→ RECORD EXTRACTS:
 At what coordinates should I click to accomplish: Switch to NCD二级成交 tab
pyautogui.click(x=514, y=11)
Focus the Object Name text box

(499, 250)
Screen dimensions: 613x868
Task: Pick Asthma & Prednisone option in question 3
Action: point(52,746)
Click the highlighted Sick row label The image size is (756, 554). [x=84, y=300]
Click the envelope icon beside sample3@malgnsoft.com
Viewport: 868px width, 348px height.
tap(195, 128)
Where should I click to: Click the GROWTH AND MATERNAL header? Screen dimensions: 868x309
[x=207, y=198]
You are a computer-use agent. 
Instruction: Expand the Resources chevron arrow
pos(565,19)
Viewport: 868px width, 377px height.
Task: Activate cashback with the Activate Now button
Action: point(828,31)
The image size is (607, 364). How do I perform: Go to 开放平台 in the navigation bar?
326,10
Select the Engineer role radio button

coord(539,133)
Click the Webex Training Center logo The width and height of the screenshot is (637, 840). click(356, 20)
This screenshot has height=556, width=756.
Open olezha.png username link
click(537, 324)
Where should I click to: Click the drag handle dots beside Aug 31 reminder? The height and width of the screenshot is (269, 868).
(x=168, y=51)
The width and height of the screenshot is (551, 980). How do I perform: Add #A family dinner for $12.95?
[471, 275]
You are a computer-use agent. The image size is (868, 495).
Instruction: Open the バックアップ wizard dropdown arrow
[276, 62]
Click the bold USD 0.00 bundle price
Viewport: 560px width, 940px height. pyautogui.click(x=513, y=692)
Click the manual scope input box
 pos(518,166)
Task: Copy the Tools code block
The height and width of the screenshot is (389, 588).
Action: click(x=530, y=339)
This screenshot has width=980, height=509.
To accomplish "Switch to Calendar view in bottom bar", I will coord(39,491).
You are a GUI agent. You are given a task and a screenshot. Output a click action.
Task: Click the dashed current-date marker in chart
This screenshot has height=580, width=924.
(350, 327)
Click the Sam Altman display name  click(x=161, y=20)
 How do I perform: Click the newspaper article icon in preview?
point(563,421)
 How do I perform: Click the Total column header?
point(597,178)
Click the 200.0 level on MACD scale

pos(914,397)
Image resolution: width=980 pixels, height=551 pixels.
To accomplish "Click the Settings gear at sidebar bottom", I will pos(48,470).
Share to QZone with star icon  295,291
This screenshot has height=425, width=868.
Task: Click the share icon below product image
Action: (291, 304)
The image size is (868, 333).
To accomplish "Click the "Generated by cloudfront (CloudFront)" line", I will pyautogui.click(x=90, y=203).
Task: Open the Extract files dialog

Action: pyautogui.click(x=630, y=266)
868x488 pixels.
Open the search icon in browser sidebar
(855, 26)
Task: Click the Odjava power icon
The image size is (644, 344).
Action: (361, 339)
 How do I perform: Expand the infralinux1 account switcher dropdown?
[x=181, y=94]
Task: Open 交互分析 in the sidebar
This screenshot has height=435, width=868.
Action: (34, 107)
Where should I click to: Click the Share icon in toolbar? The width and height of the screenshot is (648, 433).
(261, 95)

→ WHAT NEEDS TO BE DONE: Reproduce the data, keeping every line exactly the same.

→ COMPLETED EXERCISE:
 At what coordinates should I click to accomplish: Switch to NCD二级成交 tab
pyautogui.click(x=514, y=11)
Focus the Object Name text box

(499, 250)
Screen dimensions: 613x868
Task: Pick Asthma & Prednisone option in question 3
Action: point(52,746)
Click the highlighted Sick row label The image size is (756, 554). [x=84, y=300]
Click the envelope icon beside sample3@malgnsoft.com
Viewport: 868px width, 348px height.
tap(195, 128)
Where should I click to: Click the GROWTH AND MATERNAL header? Screen dimensions: 868x309
[x=207, y=198]
You are a computer-use agent. 
Instruction: Expand the Resources chevron arrow
pos(565,19)
Viewport: 868px width, 377px height.
Task: Activate cashback with the Activate Now button
Action: point(828,31)
The image size is (607, 364). How do I perform: Go to 开放平台 in the navigation bar?
326,10
Select the Engineer role radio button

coord(539,133)
Click the Webex Training Center logo The width and height of the screenshot is (637, 840). click(356, 20)
This screenshot has height=556, width=756.
Open olezha.png username link
click(537, 324)
Where should I click to: Click the drag handle dots beside Aug 31 reminder? The height and width of the screenshot is (269, 868).
(x=168, y=51)
The width and height of the screenshot is (551, 980). How do I perform: Add #A family dinner for $12.95?
[471, 275]
You are a computer-use agent. The image size is (868, 495).
Instruction: Open the バックアップ wizard dropdown arrow
[276, 62]
Click the bold USD 0.00 bundle price
Viewport: 560px width, 940px height. pyautogui.click(x=513, y=692)
Click the manual scope input box
 pos(518,166)
Task: Copy the Tools code block
The height and width of the screenshot is (389, 588).
Action: click(x=530, y=339)
This screenshot has width=980, height=509.
To accomplish "Switch to Calendar view in bottom bar", I will coord(39,491).
You are a GUI agent. You are given a task and a screenshot. Output a click action.
Task: Click the dashed current-date marker in chart
This screenshot has height=580, width=924.
(350, 327)
Click the Sam Altman display name  click(x=161, y=20)
 How do I perform: Click the newspaper article icon in preview?
point(563,421)
 How do I perform: Click the Total column header?
point(597,178)
Click the 200.0 level on MACD scale

pos(914,397)
Image resolution: width=980 pixels, height=551 pixels.
To accomplish "Click the Settings gear at sidebar bottom", I will pos(48,470).
Share to QZone with star icon  295,291
This screenshot has height=425, width=868.
Task: Click the share icon below product image
Action: (291, 304)
The image size is (868, 333).
To accomplish "Click the "Generated by cloudfront (CloudFront)" line", I will pyautogui.click(x=90, y=203).
Task: Open the Extract files dialog

Action: pyautogui.click(x=630, y=266)
868x488 pixels.
Open the search icon in browser sidebar
(855, 26)
Task: Click the Odjava power icon
The image size is (644, 344).
Action: (361, 339)
 How do I perform: Expand the infralinux1 account switcher dropdown?
[x=181, y=94]
Task: Open 交互分析 in the sidebar
This screenshot has height=435, width=868.
Action: (34, 107)
Where should I click to: Click the Share icon in toolbar? The width and height of the screenshot is (648, 433).
(261, 95)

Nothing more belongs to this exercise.